Now that you have decided to become homeowners, fear of an early death may cost unsuspecting mortgage holders a bundle.  When you were renting, life insurance may or may not have played an important role in your lives.  When you buy a home, it seems that the mind set changes somewhat.  The mortgage company does not have to pressure most people into buying life insurance.  For some reason, most home buyers now realize the importance of  life insurance, at least enough to cover the mortgage, should something go wrong.
Before you buy life insurance from your mortgage company, you should know that, if you are presently in good health, life insurance purchased from your lender may not be a very smart idea.  There is a very good reason why you should decline the lender's life insurance offer: YOU NEVER OWN THE POLICY.

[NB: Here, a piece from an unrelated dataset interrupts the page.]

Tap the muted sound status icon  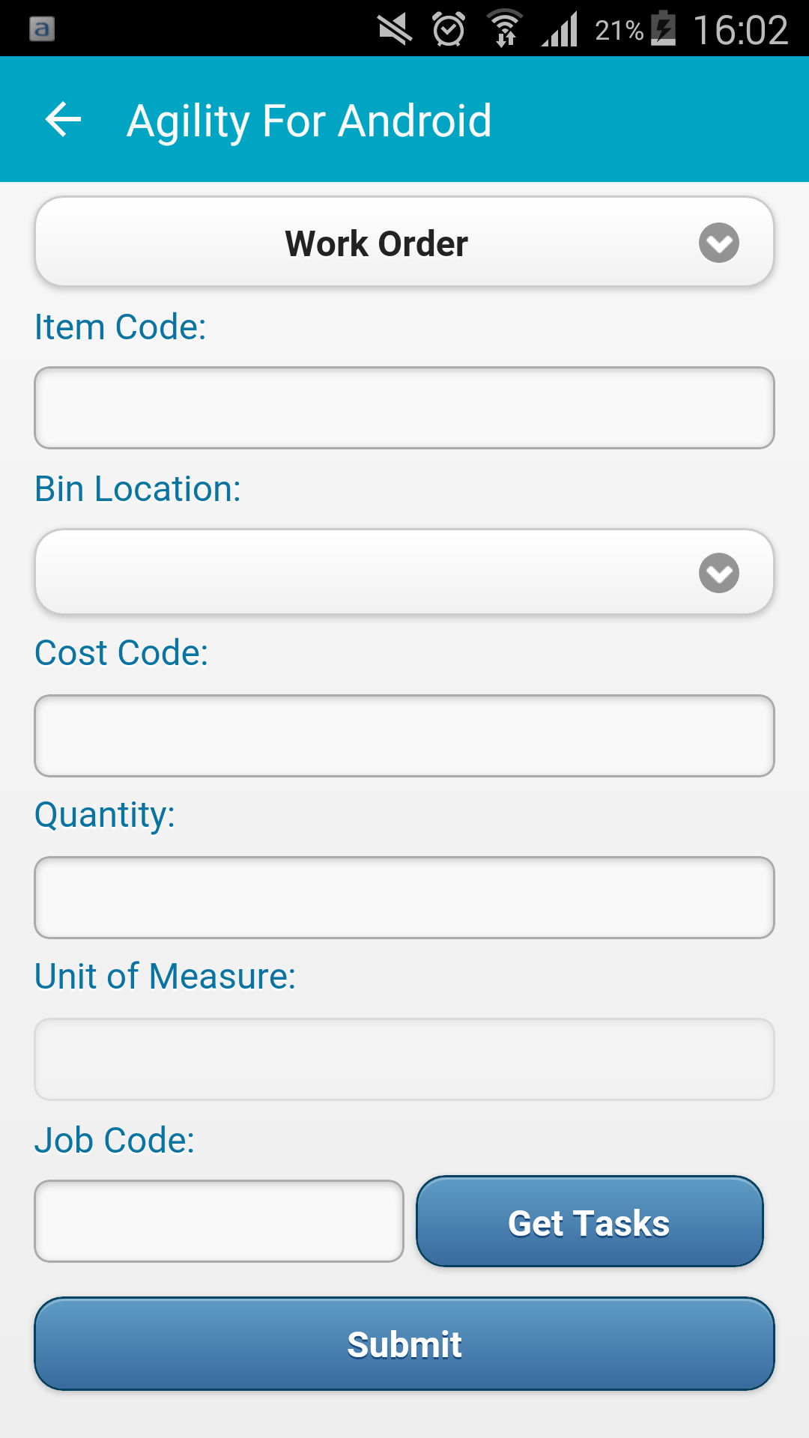(x=395, y=30)
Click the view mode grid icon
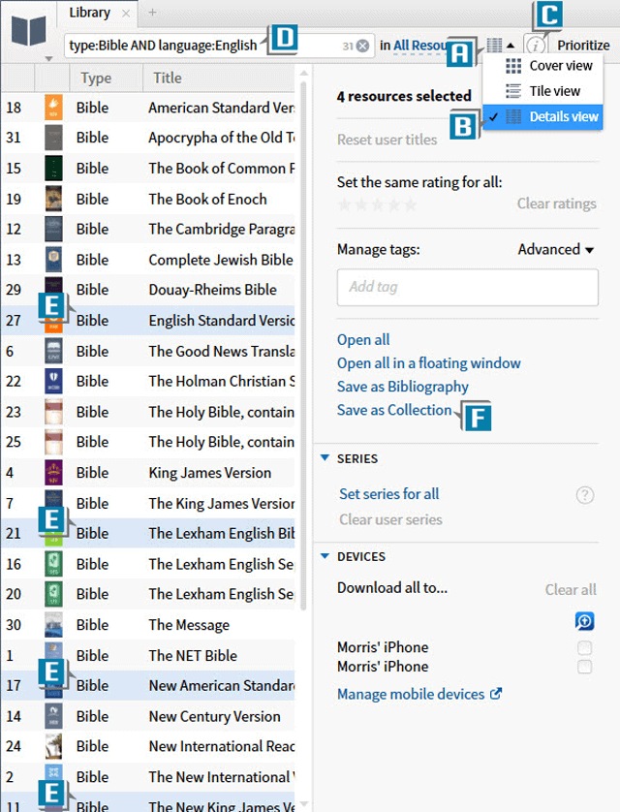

An example may help clarify the above statement.  Let us suppose that you buy life insurance from ABC Bank in the amount of $100,000, to cover that $100,000 mortgage you just took out.  Let us again suppose that this insurance coverage cost $40.00 per month.  Let us further hypothesize that you continue to pay this insurance for the next 15 years.  Then tragedy happens, and your estate goes to the mortgage company to collect on the life insurance.  Your balance outstanding on the mortgage is now down to $50,000.  The lender is only obligated to payoff the mortgage of $50,000.  The whole time you were paying for $100,000 coverage, but your estate only got $50,000 worth of claim.  Had you taken out independent term life insurance at the onset, for $100,000, your estate would now be collecting a cheque for $100,000.  Once collected,  your estate may want to clear the outstanding mortgage, it would have $50,000 left over, and a house would be free and clear.  If your estate wanted to invest the $100,000 in mutual funds instead of paying off the mortgage, it would have that choice. If you purchase life insurance from the lending institution that carries your mortgage, you do not have that choice.

There is another reason why independent life insurance coverage is ideal in a mortgage situation.  It is relatively simple today to switch your mortgage form ABC Bank to XYZ Trust company.  When your mortgage comes due (maturity date), most home owners know that they can shop from lender to lender & offer to transfer their mortgage to the lender offering the best rate.  Had you purchased life insurance through ABC Bank when you started, transferring your mortgage would cancel the original life insurance coverage.  Now that you are three to five years older, identical coverage with the new lender would mean increased life insurance premiums (in most cases) and a potential health exam.  Had you purchased independent life insurance coverage at the beginning, your coverage would continue uninterrupted, even if you changed mortgage institution.  You may find that independent life coverage (term life insurance) is a few dollars more per month, however the advantages far outweigh the cost increase over lender proposed coverage.  If your health is a question mark, then lender coverage is probably the only reasonable cost life insurance you can buy.

Life insurance on a mortgage is often confused with "mortgage insurance".  Most lenders quote high ratio mortgage default insurance as simply mortgage insurance.  The default insurance is the insurance the lender takes out with Canada Mortgage & Housing Corporation (CMHC) or GE Capital (GEC); this insurance is not life insurance, nor disability insurance, it is simply default insurance meant to protect the lender, not the Consumer.  By Canadian law, if your mortgage exceeds 75% financing, then the institution who funds your mortgage must go though CMHC or GEC to insure that they, the mortgage lender, will not lose money in a default situation. This insurance is not to be confused with life insurance.